In the late sixties it seemed that everyone was into rainbows and “free love” was everywhere. It was all just noise to me that I heard on the radio or on the news, I wasn’t old enough to participate. That doesn’t mean that it didn’t conjure up some imaginative thoughts though. I was about eight or so at the time, didn’t really like girls too much, but there were some that I thought were sorta cute.
Anyway, the rainbows were being used on flags and on the TV, I don’t remember exactly for what but I remember seeing them on there a lot. You have to realize, 1968 has been a while back and parts of my memory don’t work perfectly like they used to. The entire country was caught up in the Viet Nam war and the astronauts going to the moon, as well as a couple of people being shot. To a young mind at the time, it was just news and not very important.
What else was happening? My parents got divorced or were in the process of doing so, I really don’t remember much about it. I think my mind blocked a lot of it out. Dad dropped us off at my grandfather’s house when I was five and I rarely saw him from that point on.
My point in bringing up my childhood? Mainly it is about what you may remember and what you don’t. I can remember going to church with my parents when I was three and going to work with my Dad about the same time, once. But, again, why am I bringing this up for you to read?
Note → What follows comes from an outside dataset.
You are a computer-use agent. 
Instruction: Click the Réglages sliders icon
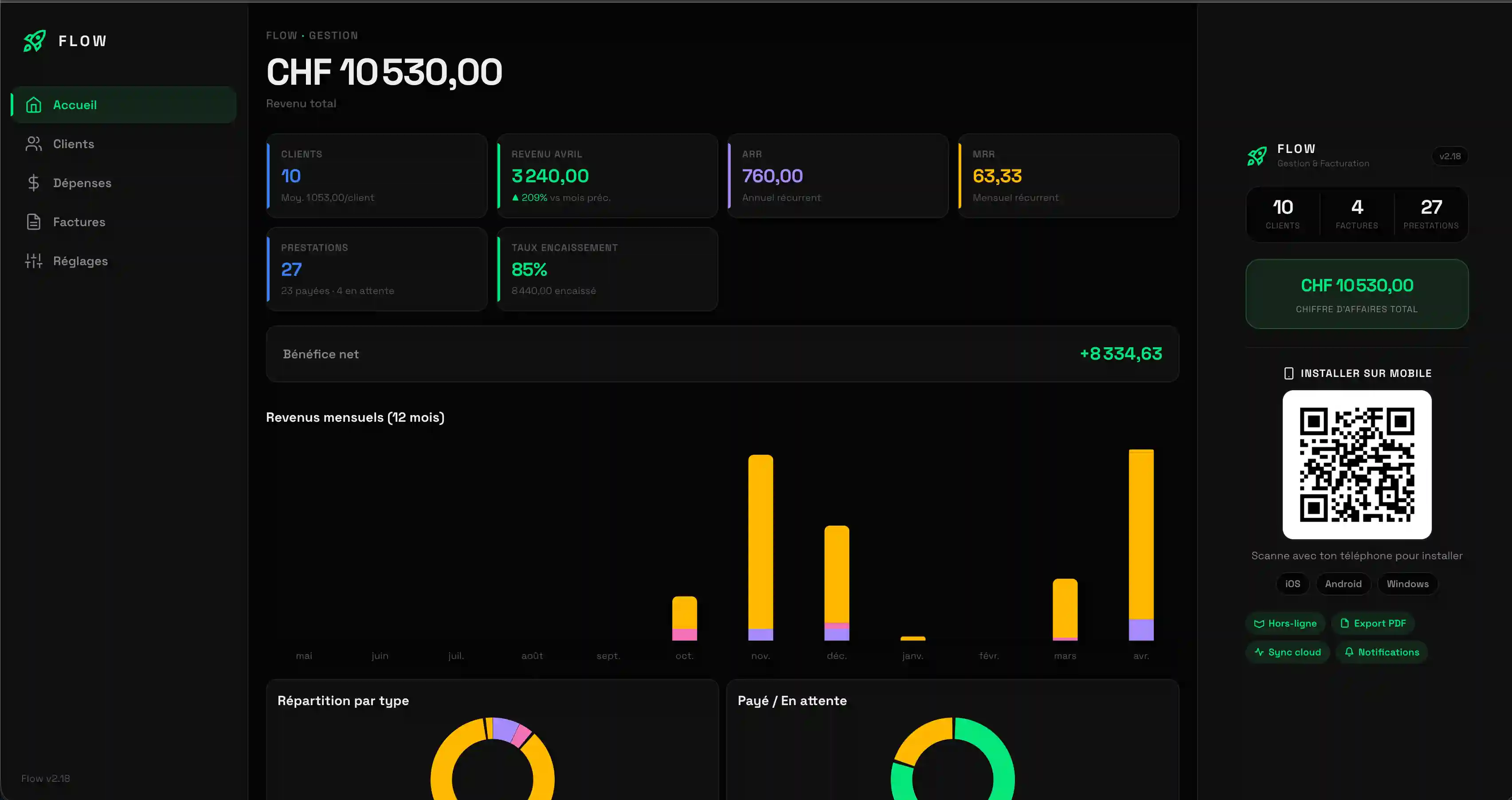[33, 261]
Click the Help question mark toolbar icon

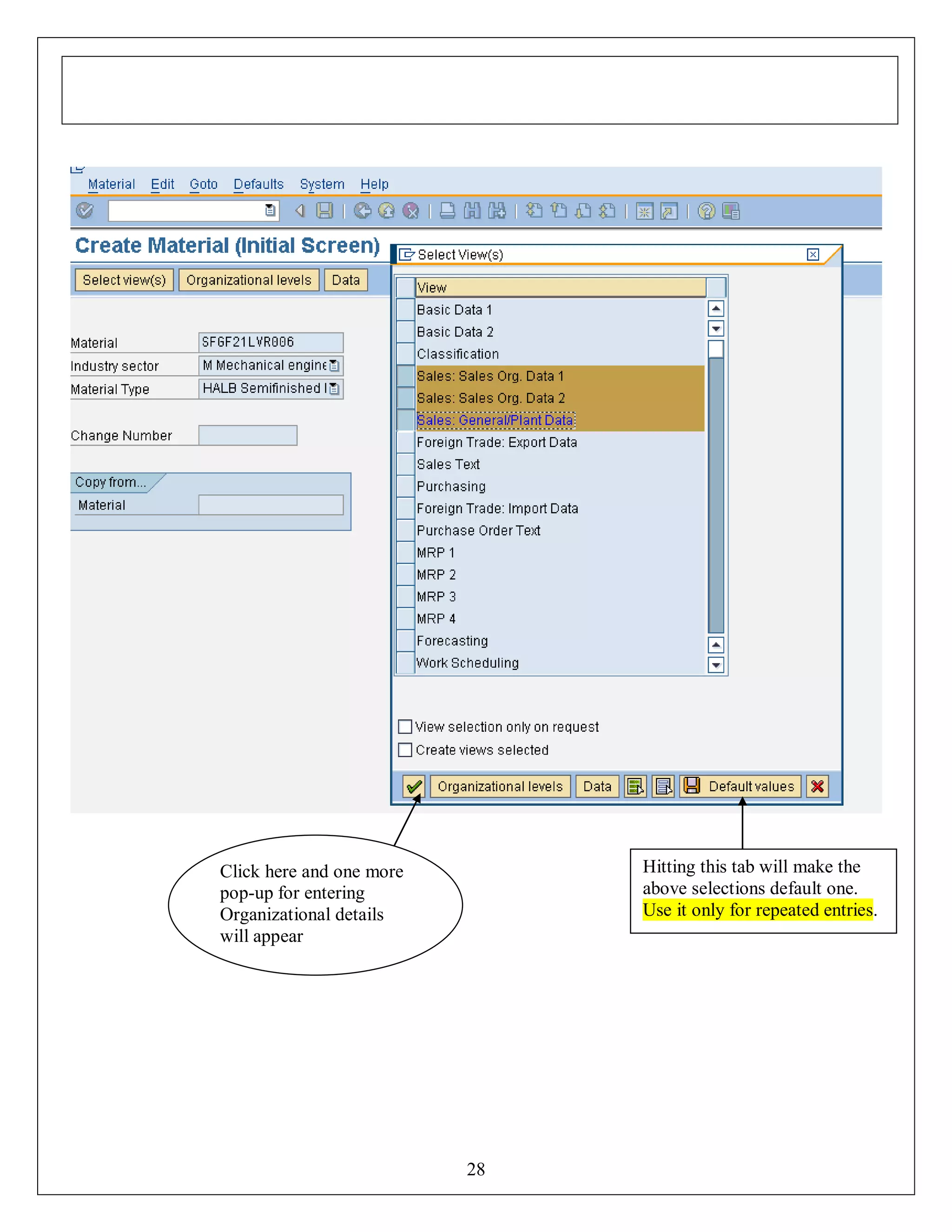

So that some of you will know that I am just as normal, just as messed up from my past as the rest of us. My life has not been perfect, never was and never really came close to it.
Later, after their divorce, when I became a teen I rebelled a lot. I didn’t get put into jail, but I drank alcohol before I was old enough to do so. I wrecked cars and put myself in the hospital because I was drunk. I smoked marijuana although I didn’t get into anything any worse than that. Now, I am ashamed of my past, but it is a past that doesn’t seem to be out of the ordinary today. Actually, it seems pretty tame compared to what you see and hear on the news.
The Light which I reference in the title is the Light of the World, Jesus Christ. At the time that I was speaking of there was a song out by the name of “Jesus Christ, Superstar” and a play too I believe. The funny thing is, they were actually making fun of Him and of those who believe in Him. I never understood that and still don’t. Jesus is the answer for many of the world’s problems today, individually and collectively but many people don’t see it that way.
God loves you and me. He loved me when I was being rebellious, though He didn’t like what I was doing at the time. He kept me in His love and protection though because He had something for me to do later. He has something for you to do as well. I don’t know what it is and you won’t find out what it is unless you ask Him into your life so that you can work for Him. It doesn’t matter how much longer you have in your life, even if you only have a week or a month, God will use your testimony to touch someone else. He will also welcome you into Heaven when you arrive.